**Work request:** All the entries below should be reproduced exactly.

::::::::

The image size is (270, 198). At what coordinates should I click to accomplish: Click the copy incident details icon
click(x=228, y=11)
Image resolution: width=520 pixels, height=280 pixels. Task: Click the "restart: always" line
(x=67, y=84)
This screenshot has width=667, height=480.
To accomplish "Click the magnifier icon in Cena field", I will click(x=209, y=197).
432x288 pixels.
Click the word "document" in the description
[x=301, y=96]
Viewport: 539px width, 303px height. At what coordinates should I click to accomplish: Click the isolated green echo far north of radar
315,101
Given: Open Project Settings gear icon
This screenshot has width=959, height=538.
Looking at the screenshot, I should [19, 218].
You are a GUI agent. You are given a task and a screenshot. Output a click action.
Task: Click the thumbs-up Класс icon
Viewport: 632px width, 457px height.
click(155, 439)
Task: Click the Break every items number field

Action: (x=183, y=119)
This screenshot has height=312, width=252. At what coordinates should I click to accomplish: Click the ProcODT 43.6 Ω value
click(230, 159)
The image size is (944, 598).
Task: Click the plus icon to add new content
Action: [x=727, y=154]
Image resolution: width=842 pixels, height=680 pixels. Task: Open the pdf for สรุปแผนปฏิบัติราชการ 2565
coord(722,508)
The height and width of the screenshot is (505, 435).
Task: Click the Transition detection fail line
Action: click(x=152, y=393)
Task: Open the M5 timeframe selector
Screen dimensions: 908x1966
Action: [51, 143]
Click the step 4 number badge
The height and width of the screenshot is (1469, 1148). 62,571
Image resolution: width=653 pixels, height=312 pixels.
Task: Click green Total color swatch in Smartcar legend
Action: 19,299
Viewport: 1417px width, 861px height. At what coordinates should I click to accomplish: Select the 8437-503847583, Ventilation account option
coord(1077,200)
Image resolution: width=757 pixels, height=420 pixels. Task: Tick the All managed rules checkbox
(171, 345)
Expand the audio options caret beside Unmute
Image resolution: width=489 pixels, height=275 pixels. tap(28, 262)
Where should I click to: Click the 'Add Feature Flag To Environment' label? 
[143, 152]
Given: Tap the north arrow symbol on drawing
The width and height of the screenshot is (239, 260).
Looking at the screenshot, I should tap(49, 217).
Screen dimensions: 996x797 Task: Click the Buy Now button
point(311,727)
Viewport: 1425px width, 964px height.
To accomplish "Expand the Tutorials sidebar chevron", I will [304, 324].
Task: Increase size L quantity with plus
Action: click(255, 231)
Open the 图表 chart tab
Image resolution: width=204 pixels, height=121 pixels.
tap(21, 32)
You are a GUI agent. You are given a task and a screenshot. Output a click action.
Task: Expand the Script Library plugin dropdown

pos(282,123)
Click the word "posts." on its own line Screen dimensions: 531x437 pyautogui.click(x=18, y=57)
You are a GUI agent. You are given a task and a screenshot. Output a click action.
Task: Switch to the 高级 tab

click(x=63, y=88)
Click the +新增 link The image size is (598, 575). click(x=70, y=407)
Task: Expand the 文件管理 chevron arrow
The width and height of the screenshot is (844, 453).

::::::::

**Answer to this problem:**
The image size is (270, 198). At what coordinates should I click to accomplish: Click the copy incident details icon
click(x=228, y=11)
Image resolution: width=520 pixels, height=280 pixels. Task: Click the "restart: always" line
(x=67, y=84)
This screenshot has width=667, height=480.
To accomplish "Click the magnifier icon in Cena field", I will click(x=209, y=197).
432x288 pixels.
Click the word "document" in the description
[x=301, y=96]
Viewport: 539px width, 303px height. At what coordinates should I click to accomplish: Click the isolated green echo far north of radar
315,101
Given: Open Project Settings gear icon
This screenshot has width=959, height=538.
Looking at the screenshot, I should [19, 218].
You are a GUI agent. You are given a task and a screenshot. Output a click action.
Task: Click the thumbs-up Класс icon
Viewport: 632px width, 457px height.
click(155, 439)
Task: Click the Break every items number field

Action: (x=183, y=119)
This screenshot has height=312, width=252. At what coordinates should I click to accomplish: Click the ProcODT 43.6 Ω value
click(230, 159)
The image size is (944, 598).
Task: Click the plus icon to add new content
Action: [x=727, y=154]
Image resolution: width=842 pixels, height=680 pixels. Task: Open the pdf for สรุปแผนปฏิบัติราชการ 2565
coord(722,508)
The height and width of the screenshot is (505, 435).
Task: Click the Transition detection fail line
Action: click(x=152, y=393)
Task: Open the M5 timeframe selector
Screen dimensions: 908x1966
Action: [51, 143]
Click the step 4 number badge
The height and width of the screenshot is (1469, 1148). 62,571
Image resolution: width=653 pixels, height=312 pixels.
Task: Click green Total color swatch in Smartcar legend
Action: 19,299
Viewport: 1417px width, 861px height. At what coordinates should I click to accomplish: Select the 8437-503847583, Ventilation account option
coord(1077,200)
Image resolution: width=757 pixels, height=420 pixels. Task: Tick the All managed rules checkbox
(171, 345)
Expand the audio options caret beside Unmute
Image resolution: width=489 pixels, height=275 pixels. tap(28, 262)
Where should I click to: Click the 'Add Feature Flag To Environment' label? 
[143, 152]
Given: Tap the north arrow symbol on drawing
The width and height of the screenshot is (239, 260).
Looking at the screenshot, I should tap(49, 217).
Screen dimensions: 996x797 Task: Click the Buy Now button
point(311,727)
Viewport: 1425px width, 964px height.
To accomplish "Expand the Tutorials sidebar chevron", I will [304, 324].
Task: Increase size L quantity with plus
Action: click(255, 231)
Open the 图表 chart tab
Image resolution: width=204 pixels, height=121 pixels.
tap(21, 32)
You are a GUI agent. You are given a task and a screenshot. Output a click action.
Task: Expand the Script Library plugin dropdown

pos(282,123)
Click the word "posts." on its own line Screen dimensions: 531x437 pyautogui.click(x=18, y=57)
You are a GUI agent. You are given a task and a screenshot. Output a click action.
Task: Switch to the 高级 tab

click(x=63, y=88)
Click the +新增 link The image size is (598, 575). click(x=70, y=407)
Task: Expand the 文件管理 chevron arrow
The width and height of the screenshot is (844, 453).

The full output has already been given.